嶋佐と前撮りのうそにっき

一軍女子をやっつけろ!

東京の人は冷たい


「ふぉ。おお……ふぉおぉ」

って声が漏れるくらいのイケメンを見た。

興奮のあまり初潮を迎えるかと思った。

「え!ちょっと!あのイケメン誰なん!?」ってマユに訊く。「あー。あの子?誰やっけ。山本くんやっけ。さっちゃんが休んでる間に転入してきてん」「え?なんでそんなテンションなん!?あんなイケメンが転校してきたのに!もっとテンションあげへんの?」「あー、たしかにイケメンかもやけど、私、体育できるほうがタイプやから。あの子、ちょっと暗い感じやし、あんまり」

たしかに山本くんは小学生とは思えないほどの落ち着きっぷりだった。転校してきて間もないとは思えないほど落ち着き払い、きちんと着席して本を読んでいた。たしかに今までクラスにはいなかったタイプ。でも顔がちょーキレイ。
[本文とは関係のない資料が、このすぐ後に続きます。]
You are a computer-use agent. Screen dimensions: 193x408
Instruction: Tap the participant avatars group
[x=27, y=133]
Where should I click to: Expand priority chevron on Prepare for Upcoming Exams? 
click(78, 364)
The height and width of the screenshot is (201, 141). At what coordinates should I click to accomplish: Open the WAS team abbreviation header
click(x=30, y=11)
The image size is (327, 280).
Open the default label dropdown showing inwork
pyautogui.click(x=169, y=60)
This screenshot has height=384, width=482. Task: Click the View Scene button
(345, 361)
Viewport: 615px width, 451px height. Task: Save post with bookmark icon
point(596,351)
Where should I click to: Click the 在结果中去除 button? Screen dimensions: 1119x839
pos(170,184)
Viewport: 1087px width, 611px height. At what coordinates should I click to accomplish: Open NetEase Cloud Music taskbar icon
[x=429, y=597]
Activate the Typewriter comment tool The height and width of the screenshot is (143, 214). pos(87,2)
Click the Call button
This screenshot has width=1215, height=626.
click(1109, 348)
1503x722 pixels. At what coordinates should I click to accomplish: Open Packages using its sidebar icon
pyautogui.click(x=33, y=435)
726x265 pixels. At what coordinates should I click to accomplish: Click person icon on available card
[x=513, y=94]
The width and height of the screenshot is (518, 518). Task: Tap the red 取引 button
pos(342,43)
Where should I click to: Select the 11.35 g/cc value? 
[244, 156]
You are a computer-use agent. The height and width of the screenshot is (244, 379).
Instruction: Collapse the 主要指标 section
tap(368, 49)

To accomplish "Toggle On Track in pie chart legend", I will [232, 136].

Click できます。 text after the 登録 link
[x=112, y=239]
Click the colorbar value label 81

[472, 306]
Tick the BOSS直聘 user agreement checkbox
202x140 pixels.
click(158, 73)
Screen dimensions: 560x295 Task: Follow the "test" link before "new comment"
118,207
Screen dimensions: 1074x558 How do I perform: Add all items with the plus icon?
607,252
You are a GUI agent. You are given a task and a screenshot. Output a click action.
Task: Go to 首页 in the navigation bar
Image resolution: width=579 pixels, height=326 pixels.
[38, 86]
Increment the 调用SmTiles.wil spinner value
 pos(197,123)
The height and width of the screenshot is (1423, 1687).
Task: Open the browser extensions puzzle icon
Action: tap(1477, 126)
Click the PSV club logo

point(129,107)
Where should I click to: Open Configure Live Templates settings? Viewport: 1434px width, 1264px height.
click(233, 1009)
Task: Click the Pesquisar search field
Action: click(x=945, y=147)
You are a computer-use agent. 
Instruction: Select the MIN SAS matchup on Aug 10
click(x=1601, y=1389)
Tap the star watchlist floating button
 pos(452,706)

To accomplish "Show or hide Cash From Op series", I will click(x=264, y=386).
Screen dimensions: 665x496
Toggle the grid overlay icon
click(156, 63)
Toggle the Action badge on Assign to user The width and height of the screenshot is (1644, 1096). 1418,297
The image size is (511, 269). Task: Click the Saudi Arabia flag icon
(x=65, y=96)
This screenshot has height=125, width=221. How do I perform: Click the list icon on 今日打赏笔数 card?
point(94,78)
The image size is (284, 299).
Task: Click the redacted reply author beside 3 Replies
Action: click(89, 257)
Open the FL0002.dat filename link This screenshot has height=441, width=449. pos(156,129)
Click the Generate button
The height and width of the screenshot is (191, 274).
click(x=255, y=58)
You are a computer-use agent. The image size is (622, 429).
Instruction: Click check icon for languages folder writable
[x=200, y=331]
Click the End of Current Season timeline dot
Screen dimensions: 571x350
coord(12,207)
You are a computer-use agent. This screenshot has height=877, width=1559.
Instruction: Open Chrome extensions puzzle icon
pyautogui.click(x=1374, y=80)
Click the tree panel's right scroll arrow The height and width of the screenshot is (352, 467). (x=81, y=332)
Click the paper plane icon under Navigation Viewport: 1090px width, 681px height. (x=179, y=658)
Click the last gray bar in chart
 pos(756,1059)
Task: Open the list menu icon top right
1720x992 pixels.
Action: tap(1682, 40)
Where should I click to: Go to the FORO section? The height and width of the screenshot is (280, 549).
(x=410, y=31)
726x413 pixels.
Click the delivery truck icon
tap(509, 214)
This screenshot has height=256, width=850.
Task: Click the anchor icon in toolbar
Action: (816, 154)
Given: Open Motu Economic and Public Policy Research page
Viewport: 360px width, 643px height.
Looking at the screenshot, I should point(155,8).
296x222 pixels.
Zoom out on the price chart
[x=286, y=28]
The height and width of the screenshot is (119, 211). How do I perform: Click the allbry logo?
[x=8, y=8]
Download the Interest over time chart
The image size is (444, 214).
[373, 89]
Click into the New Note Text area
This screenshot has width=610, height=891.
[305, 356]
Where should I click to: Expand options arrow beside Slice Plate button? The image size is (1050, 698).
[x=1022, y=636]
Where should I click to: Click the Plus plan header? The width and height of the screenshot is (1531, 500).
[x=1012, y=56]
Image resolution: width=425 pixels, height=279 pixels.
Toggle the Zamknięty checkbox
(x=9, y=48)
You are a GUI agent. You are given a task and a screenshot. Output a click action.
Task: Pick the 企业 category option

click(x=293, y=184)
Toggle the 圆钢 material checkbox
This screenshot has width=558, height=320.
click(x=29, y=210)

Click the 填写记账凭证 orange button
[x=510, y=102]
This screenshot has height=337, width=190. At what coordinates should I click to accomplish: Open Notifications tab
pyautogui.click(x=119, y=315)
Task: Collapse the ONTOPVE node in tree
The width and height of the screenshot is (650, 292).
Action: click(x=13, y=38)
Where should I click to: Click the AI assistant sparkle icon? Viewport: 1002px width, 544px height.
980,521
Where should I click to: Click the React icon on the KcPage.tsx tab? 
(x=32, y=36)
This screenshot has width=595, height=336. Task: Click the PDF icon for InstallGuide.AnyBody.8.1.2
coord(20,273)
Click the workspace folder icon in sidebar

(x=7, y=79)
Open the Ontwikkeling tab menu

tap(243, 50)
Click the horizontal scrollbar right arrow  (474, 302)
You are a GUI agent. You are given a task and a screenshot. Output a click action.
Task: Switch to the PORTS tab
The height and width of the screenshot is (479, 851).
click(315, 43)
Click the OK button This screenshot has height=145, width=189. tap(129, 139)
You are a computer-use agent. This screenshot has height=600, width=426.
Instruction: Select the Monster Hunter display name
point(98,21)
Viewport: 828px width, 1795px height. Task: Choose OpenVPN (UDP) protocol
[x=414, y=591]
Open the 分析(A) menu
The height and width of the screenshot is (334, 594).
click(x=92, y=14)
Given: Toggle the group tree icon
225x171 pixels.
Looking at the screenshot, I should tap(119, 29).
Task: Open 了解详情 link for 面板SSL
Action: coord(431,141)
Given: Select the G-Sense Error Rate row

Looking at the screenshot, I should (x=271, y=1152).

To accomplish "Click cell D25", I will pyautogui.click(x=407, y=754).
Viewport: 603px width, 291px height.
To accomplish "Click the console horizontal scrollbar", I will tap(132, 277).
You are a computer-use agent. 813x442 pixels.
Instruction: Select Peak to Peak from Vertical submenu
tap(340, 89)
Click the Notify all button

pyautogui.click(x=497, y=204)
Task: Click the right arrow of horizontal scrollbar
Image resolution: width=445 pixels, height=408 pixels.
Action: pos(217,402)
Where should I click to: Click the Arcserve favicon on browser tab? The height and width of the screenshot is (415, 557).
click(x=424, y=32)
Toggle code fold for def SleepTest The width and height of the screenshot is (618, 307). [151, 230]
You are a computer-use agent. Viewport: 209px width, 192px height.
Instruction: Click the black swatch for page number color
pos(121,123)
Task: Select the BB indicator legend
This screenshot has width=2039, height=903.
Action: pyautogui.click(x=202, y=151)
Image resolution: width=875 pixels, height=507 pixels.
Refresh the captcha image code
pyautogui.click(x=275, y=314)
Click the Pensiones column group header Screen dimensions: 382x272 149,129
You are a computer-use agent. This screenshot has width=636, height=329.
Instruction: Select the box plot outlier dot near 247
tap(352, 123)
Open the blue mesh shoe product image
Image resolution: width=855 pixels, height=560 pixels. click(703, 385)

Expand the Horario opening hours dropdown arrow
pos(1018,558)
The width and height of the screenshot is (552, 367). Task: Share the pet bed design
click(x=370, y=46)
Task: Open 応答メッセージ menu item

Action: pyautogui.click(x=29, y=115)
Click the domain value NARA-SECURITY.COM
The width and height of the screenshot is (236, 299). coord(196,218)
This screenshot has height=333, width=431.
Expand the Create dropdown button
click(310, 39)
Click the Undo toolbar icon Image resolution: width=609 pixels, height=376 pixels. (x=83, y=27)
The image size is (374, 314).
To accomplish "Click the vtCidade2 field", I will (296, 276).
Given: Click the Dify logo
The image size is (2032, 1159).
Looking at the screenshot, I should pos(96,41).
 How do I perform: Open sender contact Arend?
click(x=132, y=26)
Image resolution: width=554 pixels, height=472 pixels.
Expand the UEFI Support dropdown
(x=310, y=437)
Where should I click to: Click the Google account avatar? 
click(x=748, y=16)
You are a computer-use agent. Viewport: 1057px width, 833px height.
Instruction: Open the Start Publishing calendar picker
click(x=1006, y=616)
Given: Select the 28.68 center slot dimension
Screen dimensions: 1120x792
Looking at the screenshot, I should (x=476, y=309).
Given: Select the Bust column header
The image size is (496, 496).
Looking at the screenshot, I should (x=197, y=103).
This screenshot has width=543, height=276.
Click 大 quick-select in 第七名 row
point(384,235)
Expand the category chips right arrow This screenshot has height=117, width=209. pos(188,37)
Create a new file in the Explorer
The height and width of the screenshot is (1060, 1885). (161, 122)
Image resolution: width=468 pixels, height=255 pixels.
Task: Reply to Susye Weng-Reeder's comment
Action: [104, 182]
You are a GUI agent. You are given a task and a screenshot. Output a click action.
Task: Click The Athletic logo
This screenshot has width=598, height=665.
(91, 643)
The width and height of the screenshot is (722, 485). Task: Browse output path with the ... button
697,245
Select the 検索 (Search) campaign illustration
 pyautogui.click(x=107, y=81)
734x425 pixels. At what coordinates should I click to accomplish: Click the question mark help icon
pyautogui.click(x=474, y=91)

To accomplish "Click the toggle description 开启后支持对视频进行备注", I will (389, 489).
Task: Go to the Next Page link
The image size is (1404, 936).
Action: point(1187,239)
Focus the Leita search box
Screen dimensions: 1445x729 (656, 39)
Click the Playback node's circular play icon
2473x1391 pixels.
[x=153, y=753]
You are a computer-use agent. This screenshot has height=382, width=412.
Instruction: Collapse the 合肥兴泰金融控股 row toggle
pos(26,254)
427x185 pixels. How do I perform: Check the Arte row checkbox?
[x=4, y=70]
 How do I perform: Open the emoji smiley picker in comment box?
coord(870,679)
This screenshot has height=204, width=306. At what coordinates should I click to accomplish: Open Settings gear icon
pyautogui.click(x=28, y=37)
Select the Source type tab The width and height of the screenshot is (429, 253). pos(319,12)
暗い雰囲気なんかではなく、王子様のように見えた。

「私、山本くんと付き合う」

「え?そう?うん、がんばり」

それから私は山本くんを観察しまくった。たしかに、クラスのみんなは山本くんにあまり興味無さげだし、山本くんもクラスのみんなに興味なさそう。ほんとに小学生かよ、と思う。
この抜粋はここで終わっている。